The Ayrshire Post was a weekly Scottish local newspaper serving the communities of South Ayrshire and parts of East Ayrshire with local news, issues and sports coverage. The Ayrshire Post primarily serves the towns of Ayr, Prestwick, Troon, Cumnock, Maybole, Girvan and their surrounding communities.

In 2013, it "joined forces" with the Daily Record, and subsequently its website was subsumed into that of the Daily Record.

The Ayrshire Post was founded in 1880 as a voice of Liberalism, in direct competition to existing Tory rival the Ayr Advertiser and the now defunct Ayr Observer and the more radical Ayrshire Express.
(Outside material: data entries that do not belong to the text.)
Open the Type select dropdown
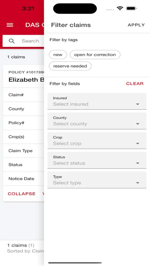 97,180
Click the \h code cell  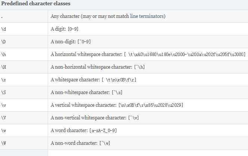coord(4,54)
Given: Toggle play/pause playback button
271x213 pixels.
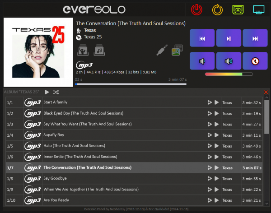Looking at the screenshot, I should 229,38.
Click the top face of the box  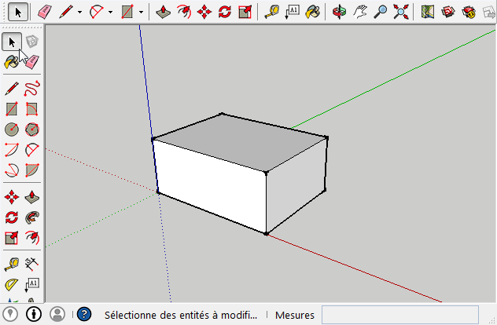[x=240, y=141]
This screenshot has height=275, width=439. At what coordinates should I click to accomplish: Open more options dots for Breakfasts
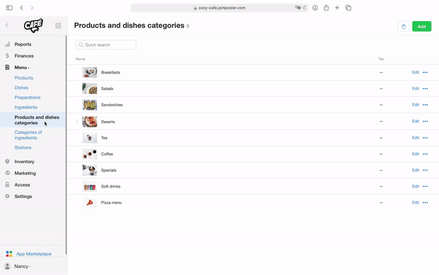pos(425,73)
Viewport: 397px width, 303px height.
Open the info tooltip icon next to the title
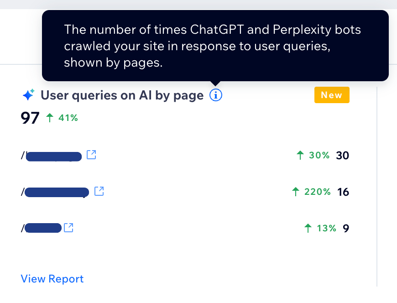tap(215, 95)
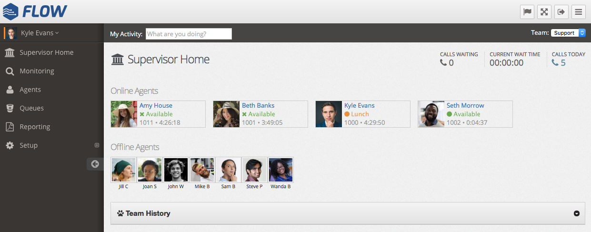
Task: Open Amy House agent link
Action: (156, 105)
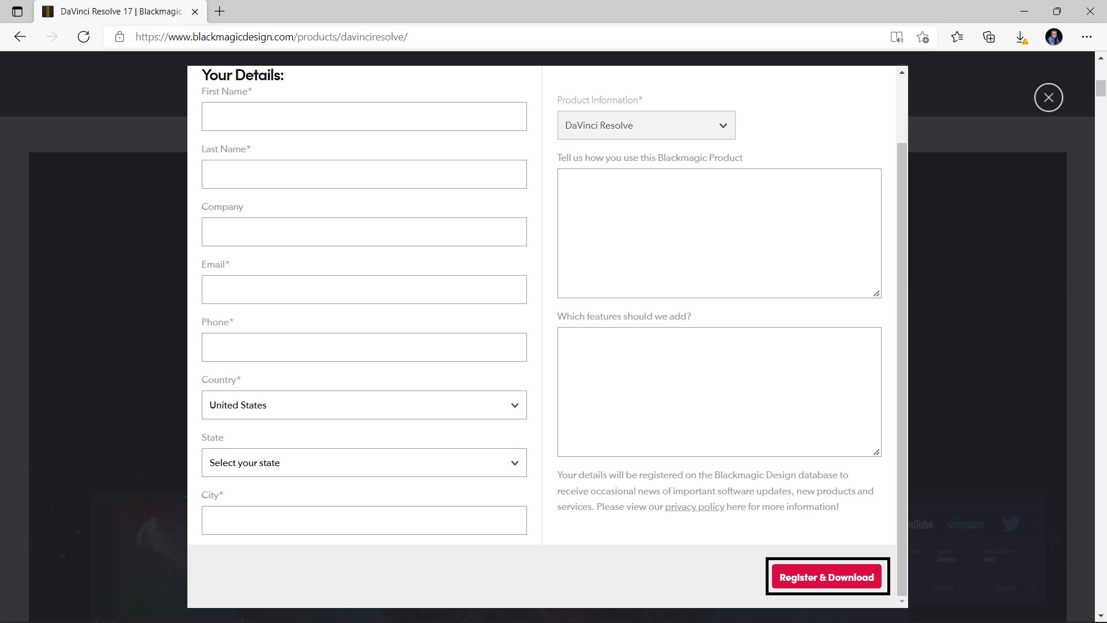1107x623 pixels.
Task: Open the Product Information dropdown
Action: click(646, 125)
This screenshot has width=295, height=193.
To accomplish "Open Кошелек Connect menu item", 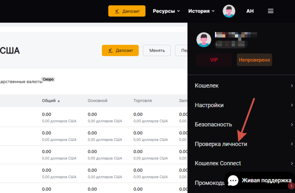I will coord(218,163).
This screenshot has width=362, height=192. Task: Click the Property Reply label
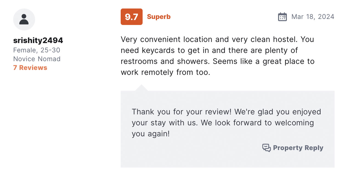[298, 148]
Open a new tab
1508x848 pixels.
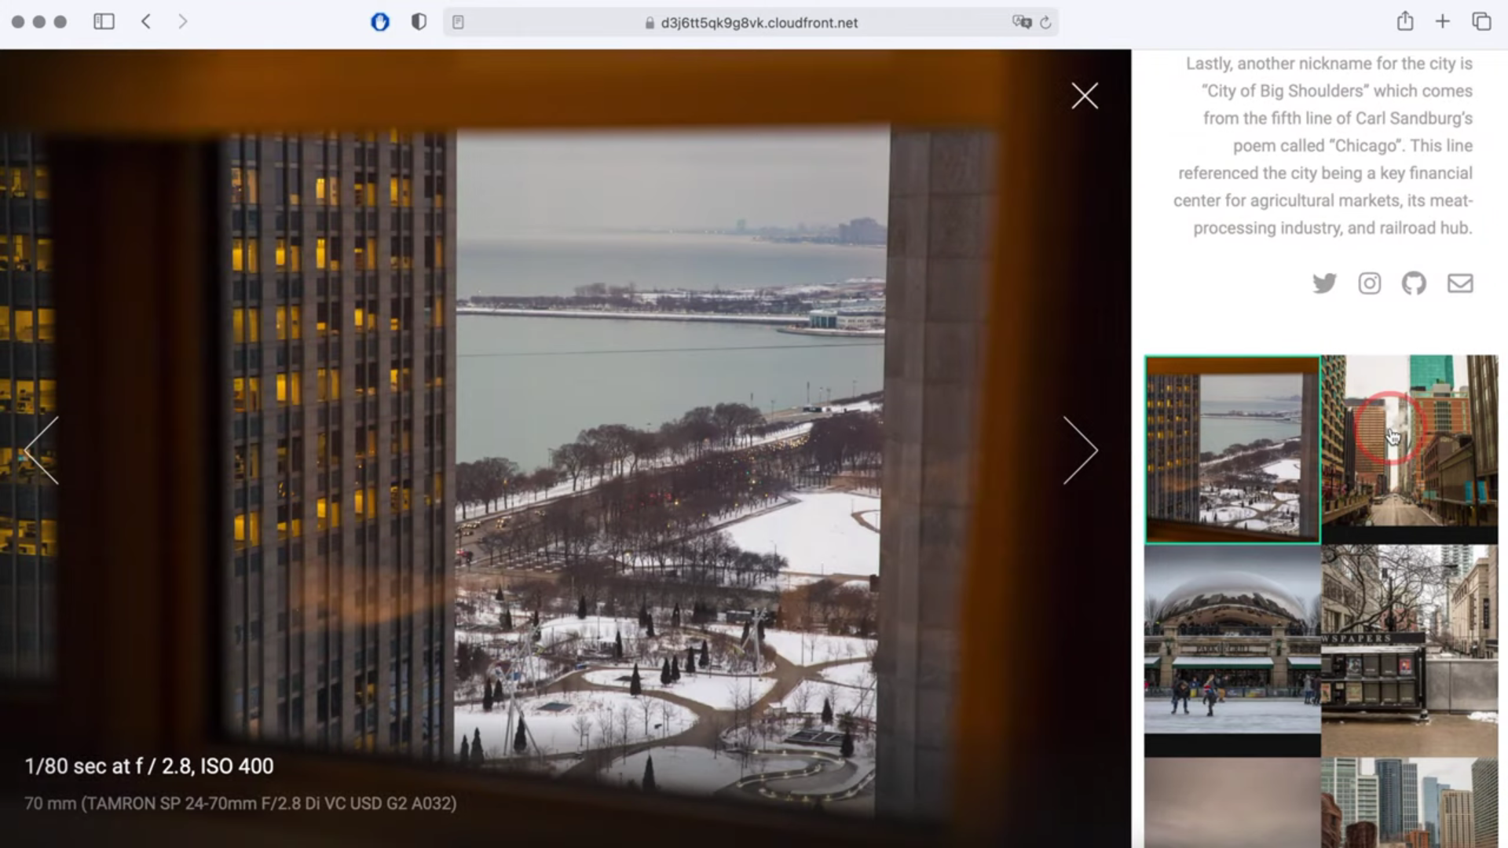[x=1443, y=22]
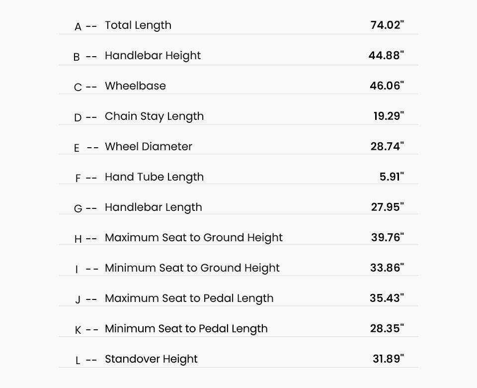Click Maximum Seat to Pedal Length text
Screen dimensions: 477x388
pos(189,298)
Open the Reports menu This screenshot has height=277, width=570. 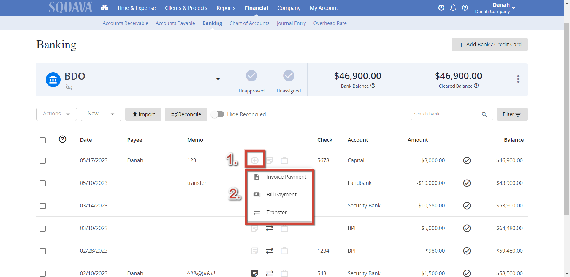pyautogui.click(x=226, y=8)
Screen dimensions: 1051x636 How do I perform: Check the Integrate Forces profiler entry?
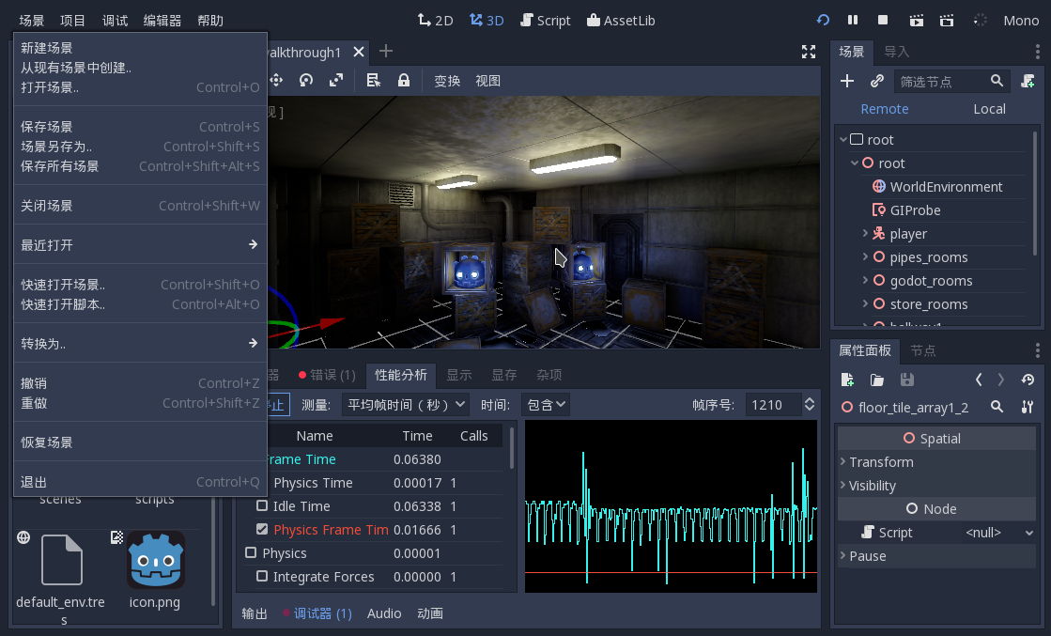pyautogui.click(x=261, y=576)
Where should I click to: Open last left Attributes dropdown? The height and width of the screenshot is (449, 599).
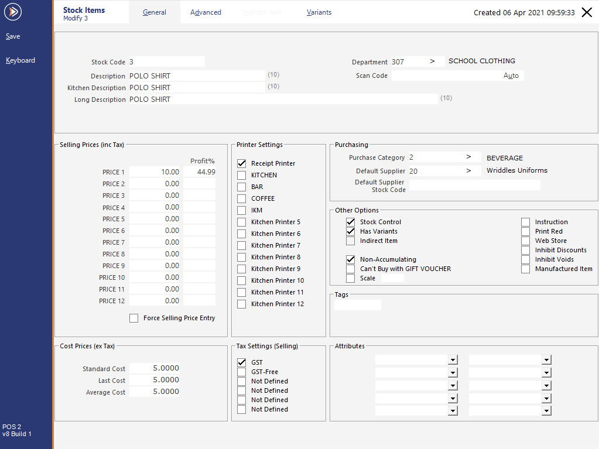pos(452,411)

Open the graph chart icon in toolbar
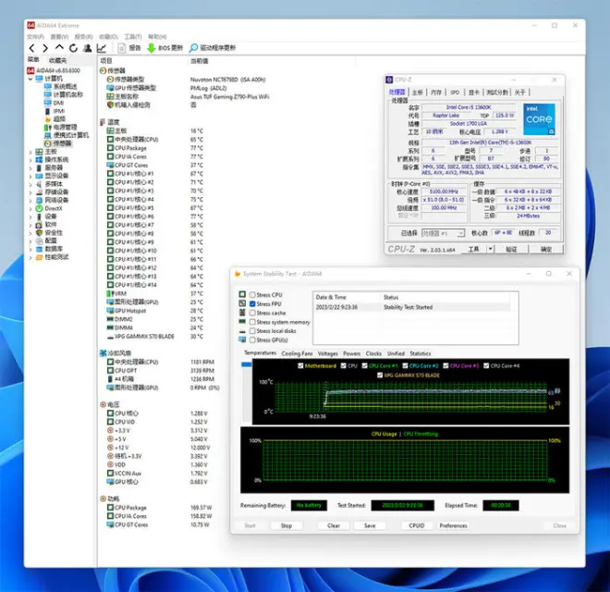click(102, 47)
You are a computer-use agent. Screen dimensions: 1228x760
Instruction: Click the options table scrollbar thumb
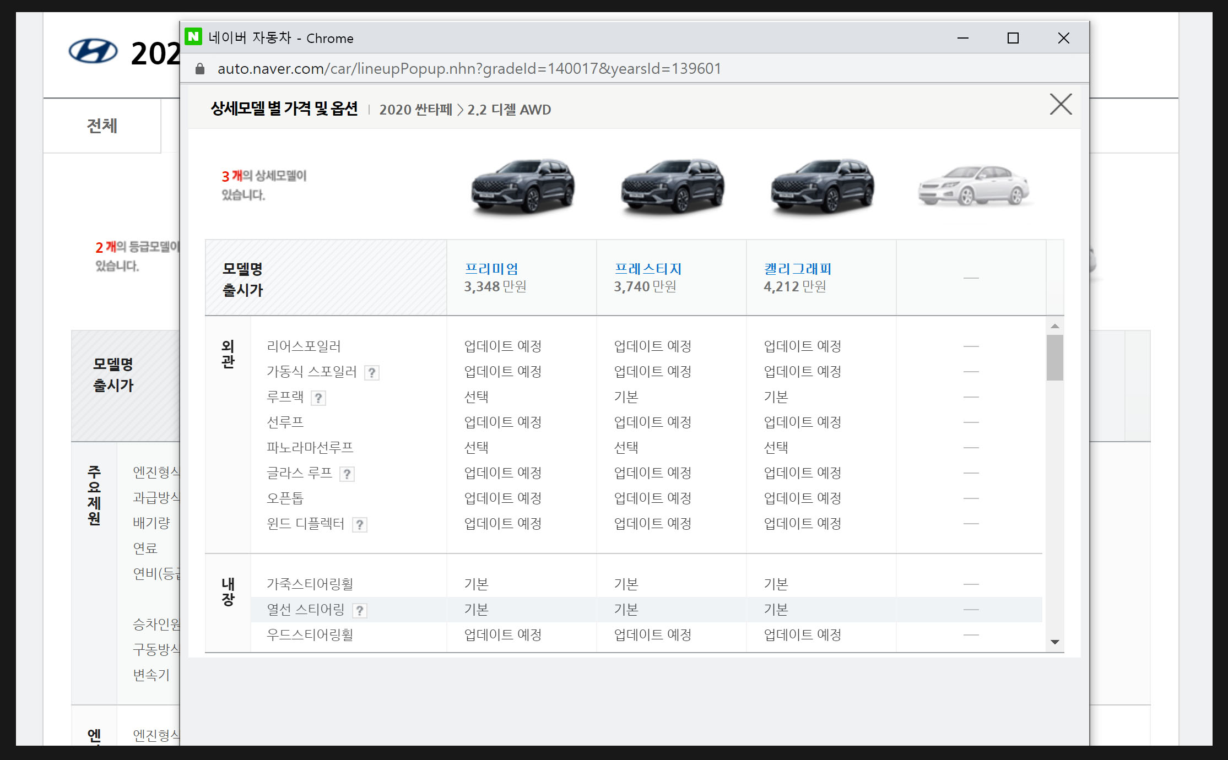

The Post was edited by John Fergus Macnair from 1925 to 1958, and the chief reporter was Allan Hewitson from 1946 to 1961, who also founded the Ayr branch of the National Union of Journalists. There was hot rivalry between the Advertiser and the Post. The Advertiser came out on Thursday, and if it had a good story, the Post, which came out on Friday could follow it up. Another source of news was The Daily Telegraph and The Times, with any local event being followed up. The Post did not devote as much space to agricultural matters as did the 'Advertiser. After World War II the circulation of the Advertiser was 14,000, while that of the Post was 20,000.

The title was judged Scottish Weekly Newspaper of the Year in 2014 at the Scottish Press Awards. It was the first time an Ayrshire newspaper has won the award.

The Ayrshire Post won Weekly Newspaper of the Year at the 43rd Scottish Press Awards held in September 2022.

There separate editions for Troon and the district of Carrick, which includes communities centred around Maybole and Girvan.

The newspaper is owned by Reach plc and is the biggest selling weekly title within the Media Scotland stable. As of 2012, it had a circulation of 20,000, approximately the same as in 1939 and a 10% decline from 2011's circulation of 23,493.